In altre parole, la coscienza si sposta in uno stato che nell’antica Cina veniva giustamente chiamato «attraversare il ponte che non si è ancora raggiunto». Alcune persone sognano persino i problemi della giornata.
La maggior parte di noi ha lo stesso atteggiamento nei confronti di qualsiasi situazione della vita: parallelamente, si pensa alla possibilità di far entrare la propria figlia in una prestigiosa università, alla necessità di stirare i pantaloni, dare da mangiare al gatto e riscuotere un debito dal vicino.
Come fare allora per spezzare il circolo vizioso e unirsi a quel 10-15% di fortunati che non intasano la mente con informazioni inutili? Rilassatevi: non è necessario acquistare una tessera del club, né spendere un anno e mezzo in un corso di formazione per «riorganizzare la vostra coscienza». La soluzione è molto vicina ed elementare. Dovete solo «prendere il ritmo».
FORMULA DELLA FELICITÀ
La quantità di tempo necessaria per risolvere qualsiasi compito è facilmente calcolabile con la formula X+Y, dove X è l’intuizione istantanea su cui si basa la soluzione e Y è il tempo necessario per buttare via dalla testa il problema risolto. Quindi prendete un quaderno e alla fine della giornata lavorativa scriveteci solo i compiti che richiedono la soluzione più rapida possibile. Sarete molto sorpresi quando l’elenco si rivelerà molto più breve di quanto vi aspettavate. Poi, sotto ogni voce, scrivete ciò che potete realisticamente fare per portarla a termine. Ora rivedete i vostri appunti e stupitevi di quanto pochi siano i «casi di emergenza» e quanto semplici siano le soluzioni. Tutti gli appunti avranno un aspetto simile a questo: «stampante rotta — comprarne una nuova», «rubato una sedia e un vaso dall’ufficio al piano terra — licenziare il guardiano», «litigio con mia moglie — regalare fiori, scusarsi». Credetemi, questa sarà la migliore terapia d’urto per la vostra coscienza «eccitata»: i «compiti epocali» che stiamo affrontando sembrano così patetici e insignificanti sulla carta.

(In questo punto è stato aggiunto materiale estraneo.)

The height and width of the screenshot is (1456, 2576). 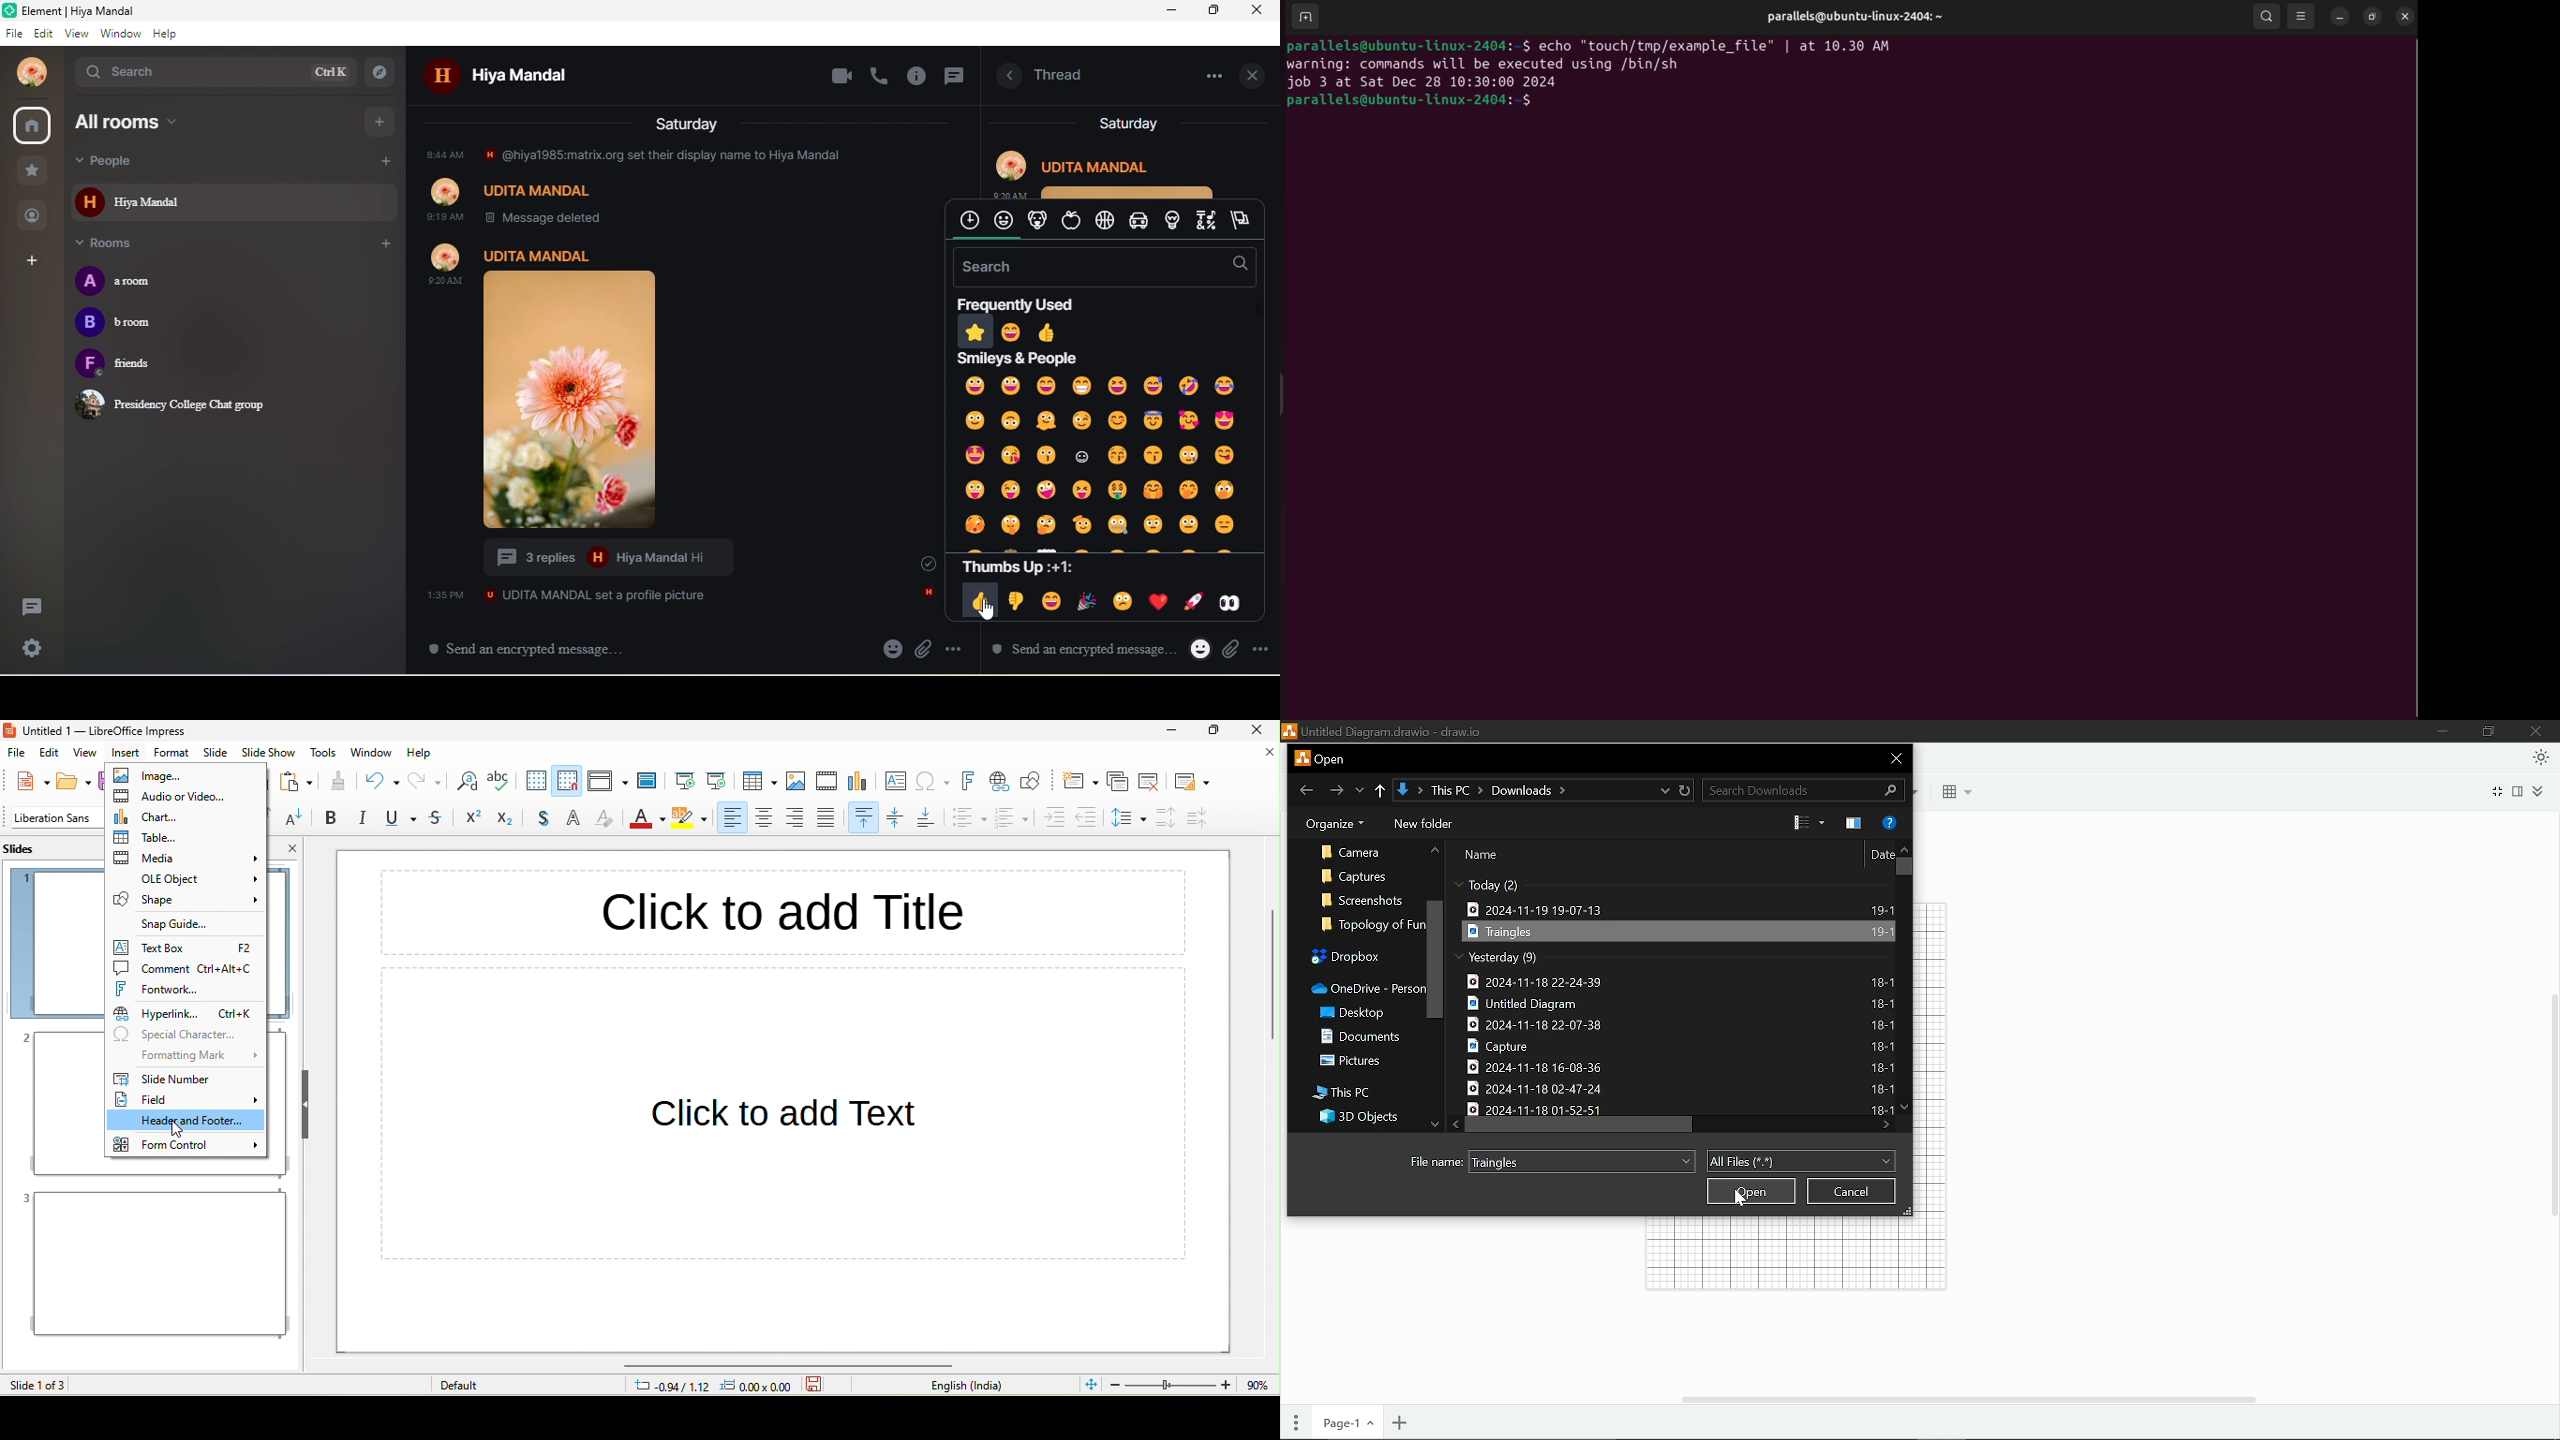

«Ma allora su che cosa ci stiamo arrovellando tutto il giorno?» — esclamerà il lettore. Il punto è proprio questo: niente. I compiti che «risolviamo» tutto il giorno sono in realtà solo un’ombra della nostra ansia per essi, un bagliore residuo nel tubo al neon del nostro cervello, «dolori fantasma» sullo sfondo della stanchezza diurna e dello stress quotidiano. Sembrerebbe che il riposo guarisca facilmente i nostri nervi, ma noi, senza rendercene conto, ci priviamo del riposo. Provate a scrivere ogni giorno le vostre «questioni urgenti» sulle pagine del vostro quaderno e vedrete come a poco a poco il vostro smarrimento si trasformerà in ironia e in sana fiducia e calma. In fondo, togliersi dalla testa la causa dello stress è come far brillare una torcia nel proprio guardaroba per vedere se la temuta Buca è solo un’ombra nelle pieghe del cappotto. E allora tutti i semafori rossi che abbiamo acceso agli incroci dei nostri percorsi di vita si spegneranno.